Compito da svolgere:
Rispondi alle seguenti domande in base al testo sulla riforma delle pensioni.
1. Tra quanti giorni si tornerà alla legge Fornero, in assenza di cambi e proroghe?
2. Quale cifra ha raggiunto nel 2021 il costo per prestazioni previdenziali?
3. Entro quale anno l'Ocse stima il rischio di un rapporto uno a uno tra over-50 fuori dal mondo del lavoro e lavoratori?

La riforma della previdenza da priorità è salita a livello di allarme rosso. Lo ha sottolineato il premier Giorgia Meloni nel suo discorso programmatico, rivendicando un impegno per i giovani per disinnescare una “bomba sociale”; lo ha ribadito il neo ministro del lavoro Marina Calderoni che annuncia la convocazione dei sindacati per ascoltare le richieste delle parti sociali. Infine, il tempo per una riforma è finito. Tra 60 giorni – in assenza di cambi e proroghe – si tornerà alla contestata legge Fornero: pensione a 67 anni per tutti dopo 42 anni e dieci mesi di contribuzione (un anno in meno per le donne). Sul tavolo si accavallano le ipotesi di riforma con sponsorizzazioni politiche diverse. Con annunci che però non fanno i conti con una situazione economica incerta e con prospettive al ribasso.
Il nodo delle risorse
Tanto per iniziare la spesa pensionistico globale avrà una impennata. Per il 2023, soprattutto a causa dell’inflazione, il costo per lo Stato aumenterà dello 0,7% del Pil, cioè 13 miliardi di euro. E sono solo gli aumenti previsti per arginare l’erosione della inflazione. In termini generali sui costi e settori di spesa si fa riferimento alla fotografia scattata dall’Inps nel suo ultimo rapporto. I trattamenti previdenziali assorbono il 92% della spesa, mentre quelli assistenziali (prestazioni agli invalidi civili e le pensioni e gli assegni sociali) il restante 8%. Il costo per prestazioni previdenziali nel 2021 ha raggiunto i 312 miliardi. La voce che incide maggiormente sulle uscite è quella delle pensioni di anzianità/anticipate (il 56% del totale), seguita dalle pensioni di vecchiaia (il 18%) e dalle pensioni ai superstiti (14%). Le prestazioni agli invalidi civili rappresentano il 7% del totale e le altre due voci (pensioni di invalidità e pensioni e assegni sociali), rispettivamente, il 4% e il 2%.
Un sistema in disequilibrio
Il presidente del Consiglio Giorgia Meloni lo ha sottolineato. La priorità per il futuro sarà un sistema pensionistico “che garantisca anche le giovani generazioni e chi percepirà l’assegno solo in base al regime contributivo”. La questione è definita dal premier, “una bomba sociale che continuiamo a ignorare ma che investirà in futuro milioni di attuali lavoratori, che si ritroveranno con assegni addirittura molto più bassi di quelli già inadeguati che si percepiscono attualmente”. Il problema è doppio: creare maggiore lavoro stabile, più assunti e più gettito per le casse dello Stato; così si migliorano i livelli pensionistici. Attualmente, invece, la previsioni di un ulteriore disequilibrio tra lavoratori e pensionati preoccupano non solo l’Italia ma anche altri Paesi europei. Entro il 2050, secondo le stime dell’Ocse il rischio è di un rapporto uno a uno o addirittura di più over-50 fuori dal mondo del lavoro che lavoratori.

Sezione dati:
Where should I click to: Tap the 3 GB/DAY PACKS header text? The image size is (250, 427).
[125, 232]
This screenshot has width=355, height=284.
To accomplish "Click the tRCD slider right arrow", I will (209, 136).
--
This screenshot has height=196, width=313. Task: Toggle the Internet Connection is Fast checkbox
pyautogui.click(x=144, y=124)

Risposta al compito:
1. Tra 60 giorni.
2. 312 miliardi.
3. Entro il 2050.